Recovery of articular cartilage metabolism following thermal stress is facilitated by IGF-1 and JNK inhibitor.

BACKGROUND: The safety of intra-articular use of thermal probes is related to whether chondrocytes can tolerate exposure to high temperatures and whether cytoprotective agents may improve chondrocyte survival after thermal injury. PURPOSE: This study was conducted to characterize the metabolic responses of articular cartilage after short-term exposure to temperatures between 50 degrees C and 60 degrees C with and without addition of insulin-like growth factor 1 (IGF-1) and c-Jun N-terminal kinase (JNK) inhibitor. METHODS: Human articular cartilage from osteoarthritic knees was subjected to defined thermal stress. RESULTS: Although significant reduction of proteoglycan synthesis was observed after 5 seconds of exposure to 55 degrees C and 60 degrees C and after 10- to 30-second exposures to 53 degrees C, recovery of metabolic activity levels was observed after 7 days. CONCLUSION: Addition of IGF-1 and JNK inhibitor Sp600125 enabled the cartilage to maintain significantly higher levels of proteoglycan synthesis immediately after thermal stress. IGF-1 also enhanced recovery of metabolic activity after 7 days. CLINICAL SIGNIFICANCE: Results from this study indicate that there may be time and temperature parameters within which thermal chondroplasty can be safely performed. The data additionally suggest that inadvertent chondrocyte injury may be minimized through potential addition of substances like IGF-1 or JNK inhibitor.

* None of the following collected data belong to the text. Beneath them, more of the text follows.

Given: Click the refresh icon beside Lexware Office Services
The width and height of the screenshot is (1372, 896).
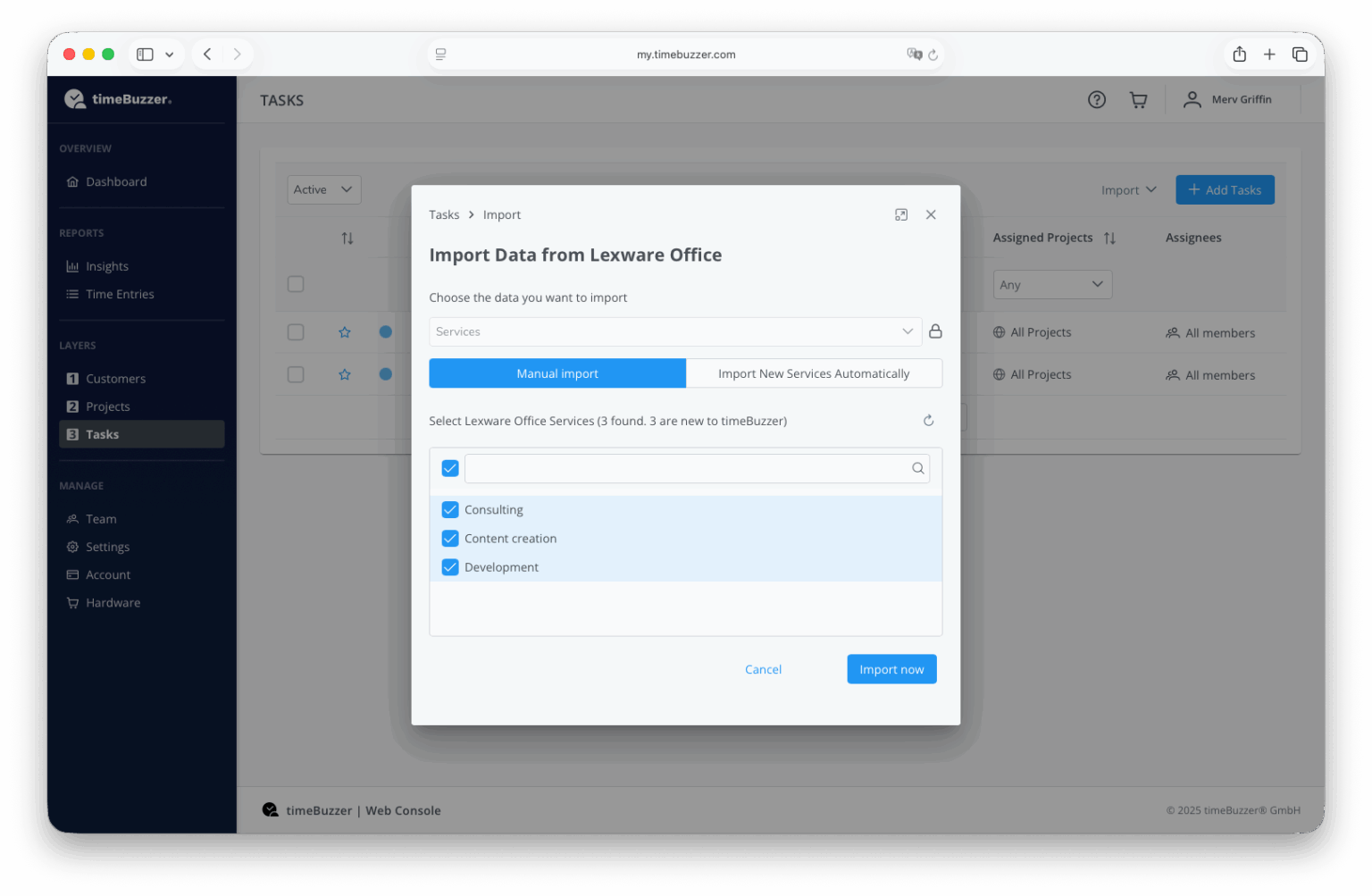Looking at the screenshot, I should 928,421.
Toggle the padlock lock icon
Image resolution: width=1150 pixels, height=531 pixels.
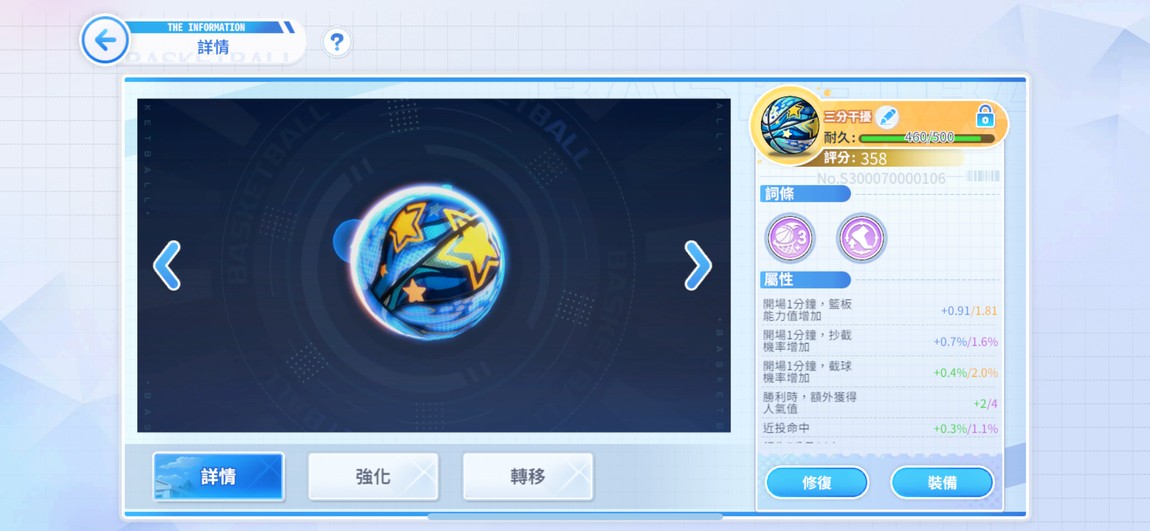coord(984,117)
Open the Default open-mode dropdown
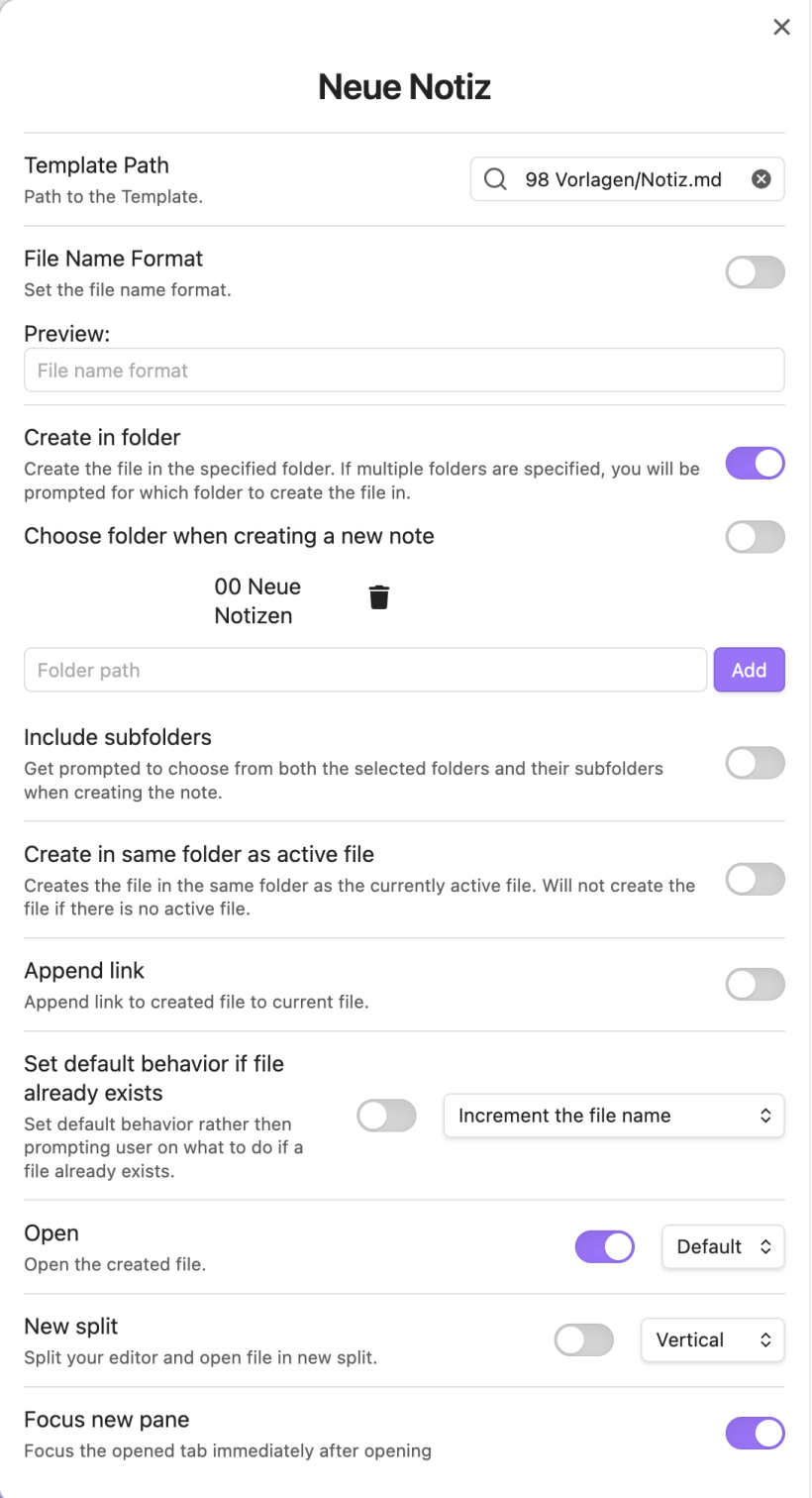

Recovery of chondrocyte metabolic activity after thermal exposure.

BACKGROUND: The relationship between temperature elevation and thermal exposure time during thermal chondroplasty has implications for cell viability and subsequent articular cartilage function. PURPOSE: To characterize cartilage metabolic changes after exposure to thermal stress and to determine whether changes seen acutely are reversible. STUDY DESIGN: Controlled laboratory study. METHODS: Human cartilage was exposed to a 45 degrees, 50 degrees, or 55 degrees C bath for up to 3 minutes. Untreated control specimens were analyzed with each group. Viability and metabolic capability of treated and untreated specimens were evaluated immediately or 1 week after thermal stress by using methylthiotetrazole conversion, (3)H-serine incorporation into protein, and (35)S-sulfate incorporation into newly synthesized proteoglycan. RESULTS: Nonarthritic and arthritic articular cartilage metabolic activity declined with increasing thermal exposure. Articular cartilage displayed a recovery from thermal stress after exposure to the 50 degrees C but not the 55 degrees C bath. Arthritic cartilage displayed increased sensitivity with higher temperatures. CONCLUSIONS: Understanding of the increased sensitivity to thermal stress of arthritic articular cartilage may be helpful in thermally based treatments. CLINICAL RELEVANCE: Further correlation with the temperatures attained during thermal chondroplasty will be necessary to confirm the clinical relevance of these in vitro observations to the use of radiofrequency energy devices to treat partial-thickness chondral lesions.